Extrait:
--------------------------------------------------

GRAND ENTRETIEN - ITNATION MAGAZINE EDITION AUTOMNE 2018

October 16, 2018

Hélène Delamara-Gutton, Manager & Olivier Lemaire, Associé – EY Luxembourg

Olivier Lemaire et Hélène Delamare-Gutton, respectivement Associé et Manager chez EY Luxembourg, coordonnent le programme EYnovation, qui soutient l’accélération du développement de start-up au départ du Luxembourg. Nous avons évoqué avec eux l’importance de l’écosystème entrepreneurial luxembourgeois dans la transformation de l’économie, ainsi que les principaux enjeux auxquels sont aujourd’hui confrontés les jeunes acteurs innovants.   

A vos yeux, comment l’écosystème entrepreneurial luxembourgeois a-t-il évolué ces dernières années ?

Olivier Lemaire : Si l’on se replace dans le contexte entrepreneurial d’il y a dix ans, trop peu d’initiatives innovantes et fédératrices voyaient le jour. Le mouvement s’est toutefois fortement amplifié depuis environ cinq ans, avec la multiplication d’initiatives comme, entre autres, Nyuko ou le Lux Future Lab. Cela illustre parfaitement l’une des forces du Luxembourg, que l’on pourrait qualifier dorénavant de pays « start-up ». Quand on compare une start-up à une société corporate, de plus grande envergure, plusieurs atouts propres à la start-up se singularisent et notamment une flexibilité et une capacité de réaction et d’adaptation rapide pour mieux répondre aux attentes du marché. De la même manière, je ne pense pas qu’il soit présomptueux de qualifier le Luxembourg de pays dynamique, agile et flexible, beaucoup plus que ne le sont certains grands pays. De par sa superficie, le Luxembourg ne souffre pas de l’inertie d’autres grandes nations. Les décisions sont prises rapidement et les risques sont gérés de manière dynamique. Par ailleurs, il est plus aisé de réorienter une politique pour saisir de nouvelles opportunités. Le développement du secteur Fintech l’illustre parfaitement, avec la transposition rapide de la première directive paiement. En outre, si l’on prend comme exemple l’avancée remarquable dans le secteur spatial, on comprend tout-à-fait la capacité du Luxembourg à innover et à mobiliser des ressources pour explorer de nouveaux horizons. Le pays tout entier et les start-up s’inscrivent dans une mouvance et une réactivité communes. Je dirais que le Luxembourg a en quelque sorte une « part » de start-up dans son ADN.

 

En quoi, aujourd’hui, soutenir cet écosystème entrepreneurial est devenu essentiel, voire crucial ?  

Hélène Delamare-Gutton :La plupart des Etats sont aujourd’hui convaincus de l’importance des start-up pour leur prospérité. Ces acteurs entrepreneuriaux contribuent fortement au développement économique et social d’un pays. Ils innovent, alors que les corporate souffrent parfois trop souvent d’une certaine inertie. Ces jeunes pousses avancent plus rapidement et sont susceptibles d’entrainer avec elles tout l’environnement qui les entoure. A ce titre, les start-up sont facteur de progrès.

--------------------------------------------------

Matériel recueilli:
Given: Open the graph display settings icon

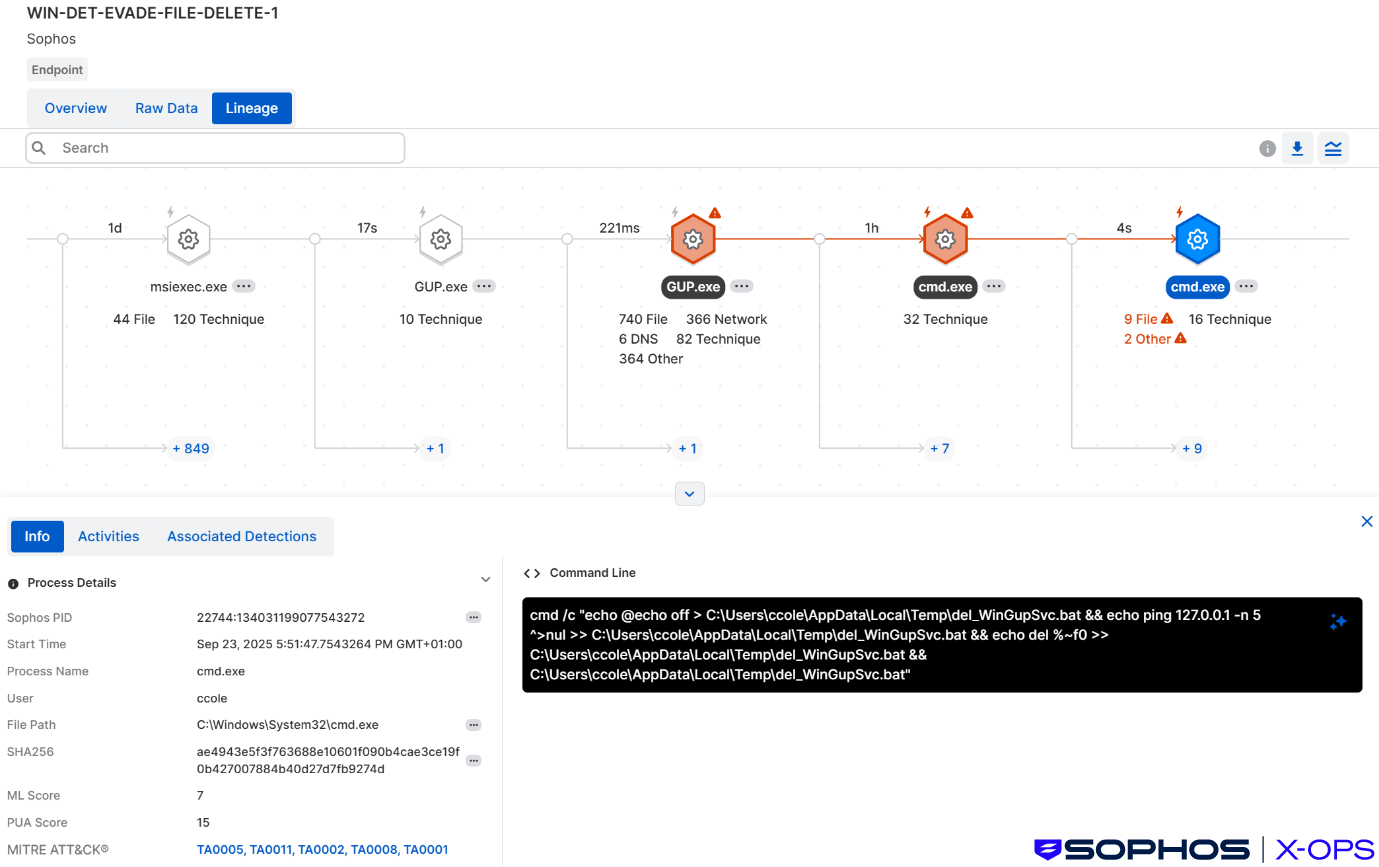Looking at the screenshot, I should tap(1333, 147).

--------------------------------------------------

Travail demandé: Recopiez mot pour mot le passage de l'entretien qui commence à « GRAND ENTRETIEN - ITNATION » et se termine à « jeunes acteurs innovants. ». Ce matériel provient d'une autre source.

Corrigé:
GRAND ENTRETIEN - ITNATION MAGAZINE EDITION AUTOMNE 2018

October 16, 2018

Hélène Delamara-Gutton, Manager & Olivier Lemaire, Associé – EY Luxembourg

Olivier Lemaire et Hélène Delamare-Gutton, respectivement Associé et Manager chez EY Luxembourg, coordonnent le programme EYnovation, qui soutient l’accélération du développement de start-up au départ du Luxembourg. Nous avons évoqué avec eux l’importance de l’écosystème entrepreneurial luxembourgeois dans la transformation de l’économie, ainsi que les principaux enjeux auxquels sont aujourd’hui confrontés les jeunes acteurs innovants.